ARROW_* environment variables
Previously, it was possible to specify environment variables from the operating system environment and apply them to the API Builder runtime (for example, ARROW_PORT). Now, it is no longer possible to automatically use ARROW_* environment properties. Instead, the configurable environment properties need to be explicitly included in the API Builder’s configuration files (for example, conf/default.js), and reference the environment variable by name (for example, process.env.APP_PORT). See the Environmentalization Guide for details.
Running your project
Note
This upgrade is handled by the @axway/api-builder-upgrade script.In v3, API Builder was installed and available globally as part of the Appcelerator CLI. You would run your project using the appc run command.
# Run API Builder (v3)
appc run
However, in v4, the runtime is now an explicit npm dependency (in other words, @axway/api-builder-runtime). Your project is “standalone,” and it is no longer necessary to install or log in to the Appc CLI to run your project. In v4, you only use Node.js to run your project, so you should add a start script to your package.json.
// package.json (v4)
"scripts": {
"start": "node ."
}
If you applied the necessary upgrades listed above, and your project has all the necessary configuration and environment necessary to run, then your project should start.
# Run API Builder (v4)
npm start
Deprecation warnings
When you start your upgraded project, you may encounter several deprecation warnings. API Builder releases every two weeks (see our past Release Notes.
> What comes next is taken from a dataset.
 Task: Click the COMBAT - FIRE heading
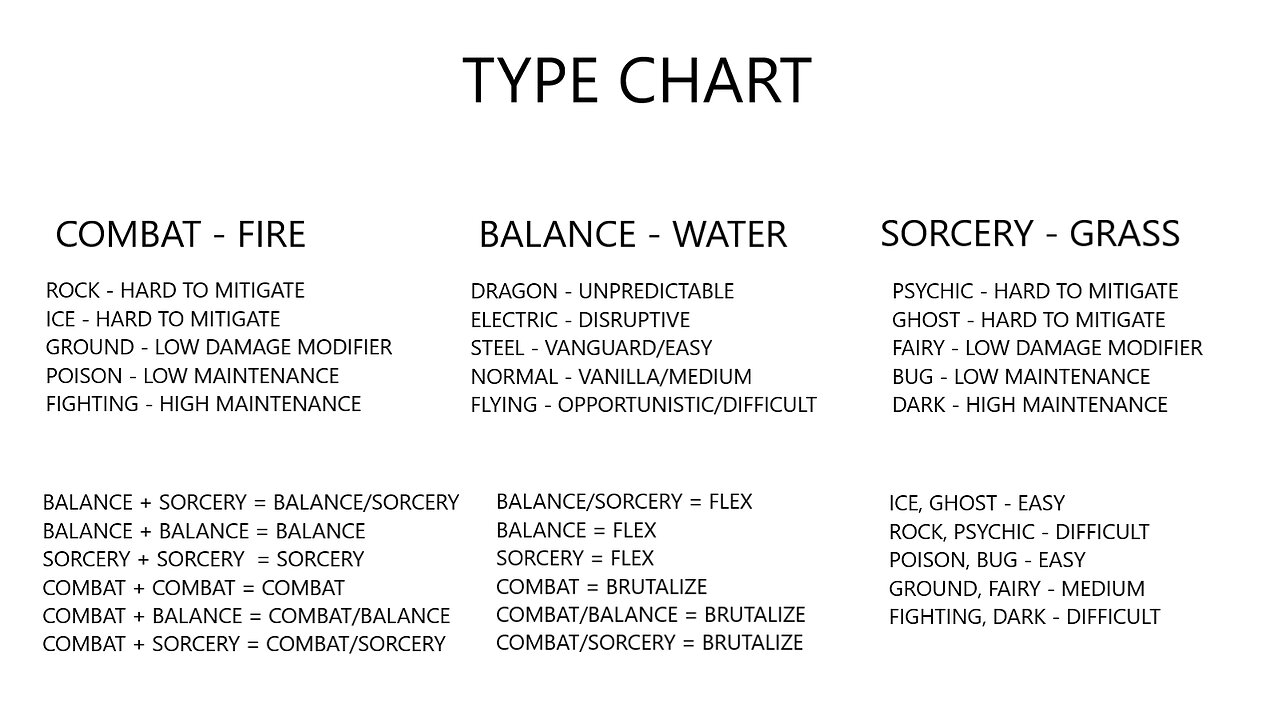click(180, 235)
We regularly add feature improvements, fixes, and occasionally identify and fix features that do not work as designed, or are orthogonal to the intended direction of the product. Where these would introduce a breaking change, we create a deprecation flag that is disabled by default, meaning that it will have no impact on your project. However, it should not be ignored. We intend to disable these features in the next major release of the product. To stay abreast of the latest updates, and ensure that your project will upgrade easily to the next major release, you should follow the API Builder Deprecations guide to upgrade your project.
Note
To ensure that you stay abreast of important updates and to make it easier to upgrade, you should pay attention to the deprecation warnings and address them as soon as possible.Deploying to Amplify Runtime Services
Deploying to Amplify Runtime Services (ARS) is now discontinued (effective September 1, 2022). Please see the How to guides for other deployment options.